In People v. Claxton (1982) 129 Cal.App.3d 638, a juvenile defendant was in custody in juvenile hall. The defendant walked into an office, acknowledged the group supervisor, and asked him, "'"How is it going, Mr. Huston?"'" Huston answered, "'"Fine,"'" then continued, "'"What did you get yourself into?"'" (Id. at p. 647.) The defendant responded by describing his criminal conduct in narrative form, and Huston interjected questions for the purpose of clarifying some points. (Id. at pp. 647-648.)

The Claxton court found that Huston's neutral inquiries to the defendant's volunteered statements did not constitute an interrogation under Rhode Island: "We do not perceive the neutral inquiry, 'What did you get yourself into?' as words that Huston 'should have known were reasonably likely to elicit an incriminating response.'

In the patois of the streets or jailhouse, the inquiry is tantamount to 'What's up?' or 'What are you in for?' The question did not require an inculpatory reply, nor does anything in the record suggest that Huston expected one.
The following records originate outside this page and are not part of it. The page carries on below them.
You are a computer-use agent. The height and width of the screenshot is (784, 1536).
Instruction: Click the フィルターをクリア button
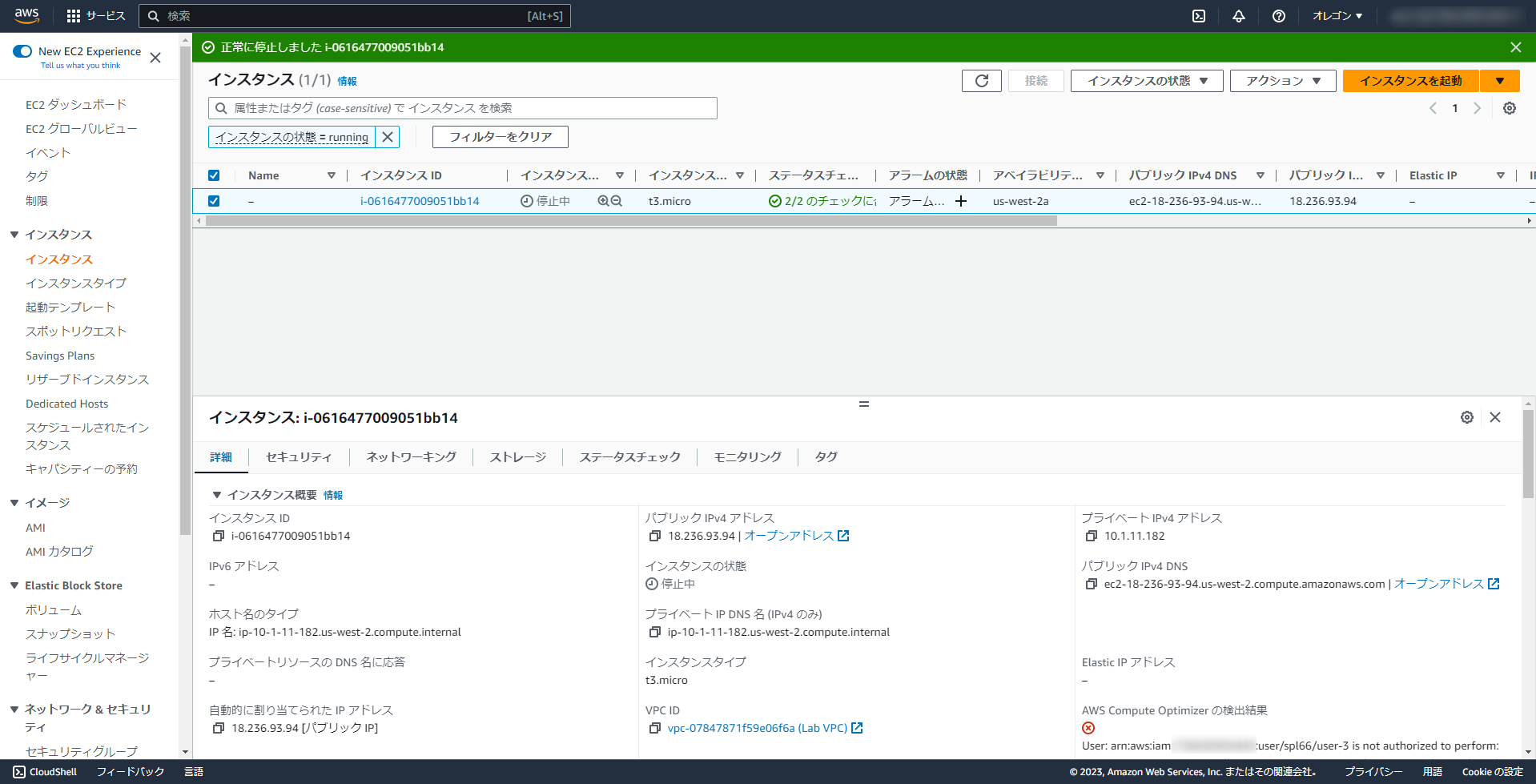click(x=500, y=136)
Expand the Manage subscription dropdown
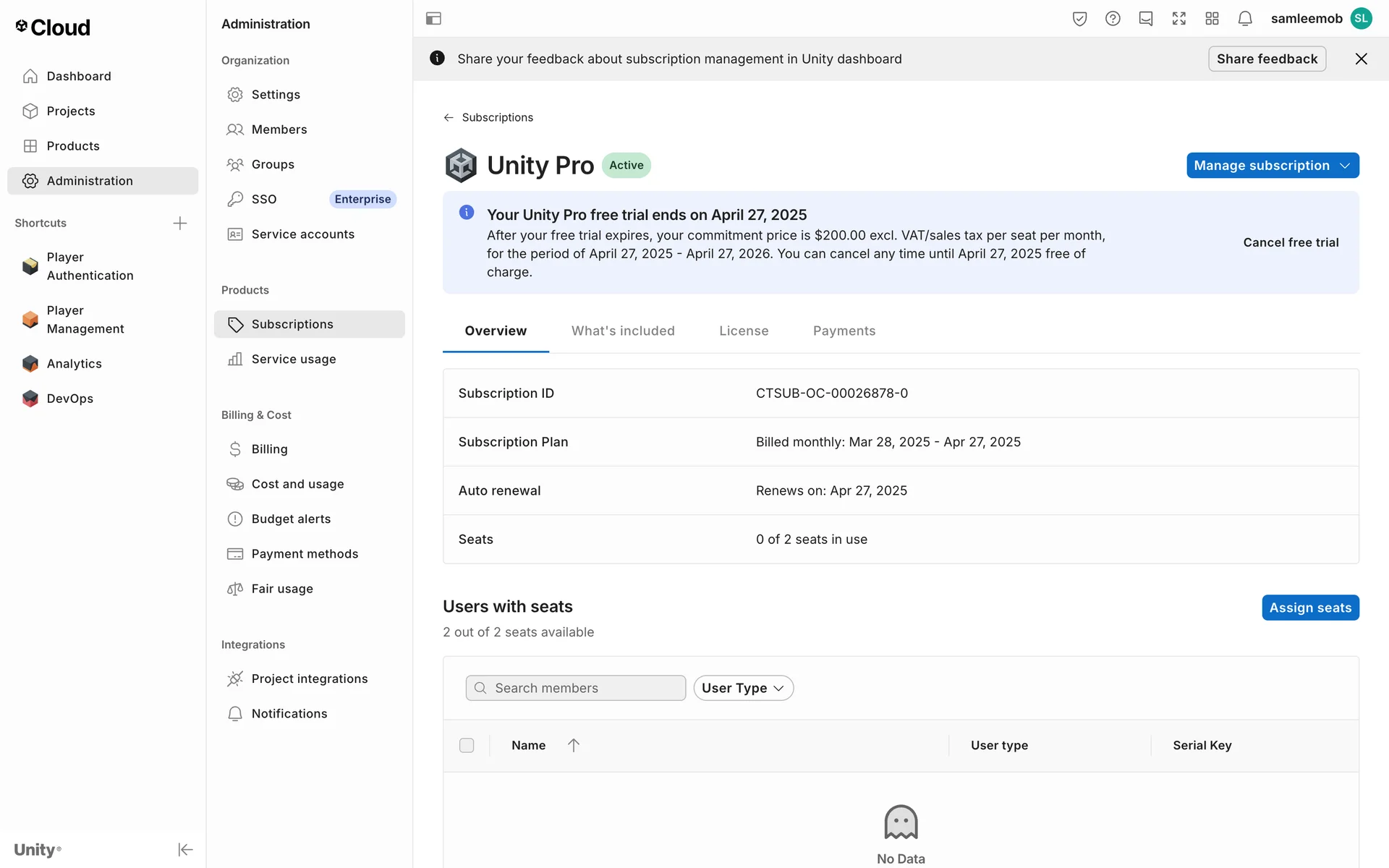The image size is (1389, 868). tap(1272, 165)
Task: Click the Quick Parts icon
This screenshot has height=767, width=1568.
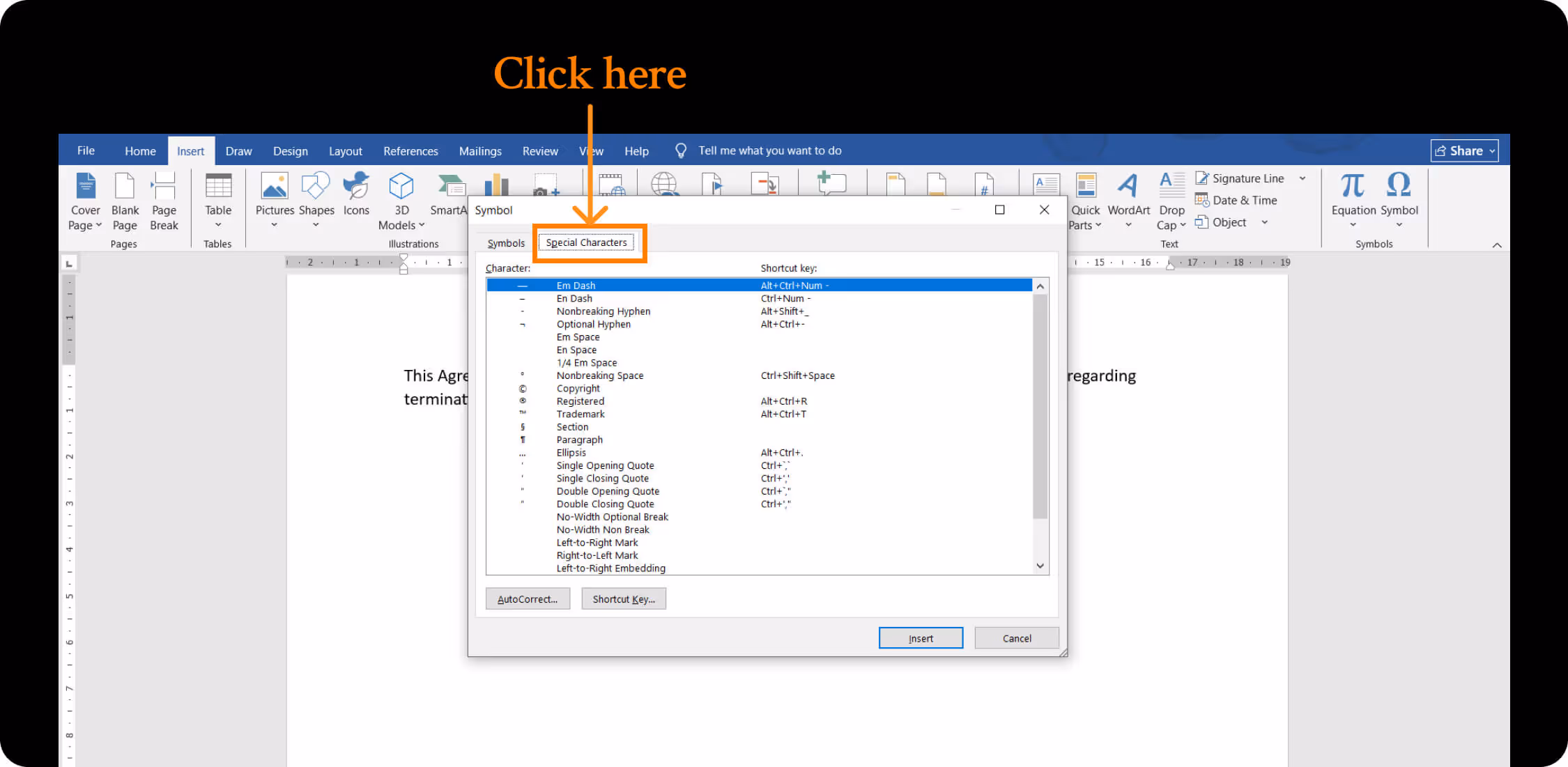Action: pyautogui.click(x=1085, y=187)
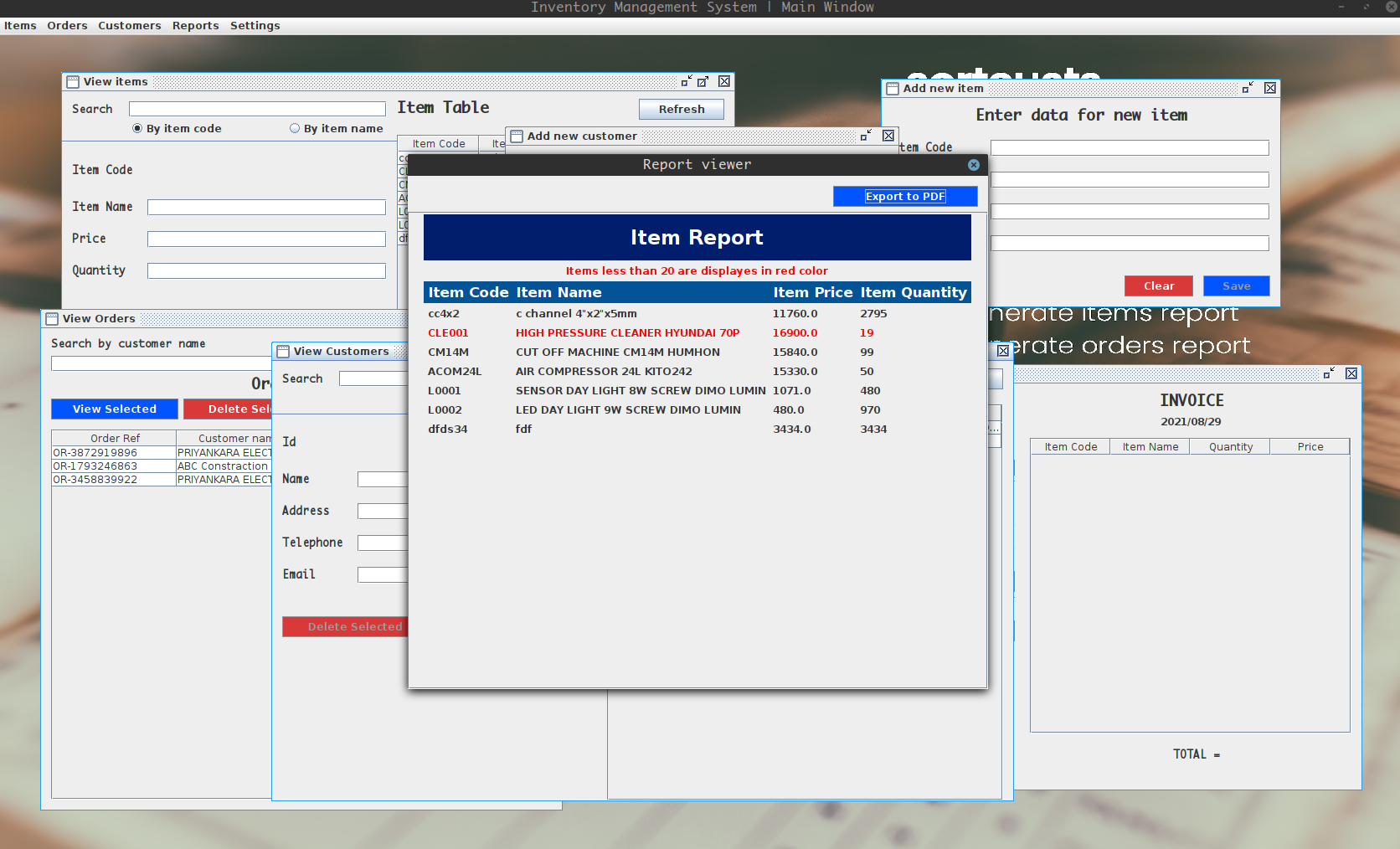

The defendant, if he had desired not to talk, could have countered Huston's 'offhand' remark with any one of a number of rejoinders, from a laconic 'trouble' to a recitation of the charges against him, or the alternative, a disclaimer such as he twice gave to the police.

He chose instead, for his own reasons, to make a full confession." (Claxton, supra, at pp. 654-655.)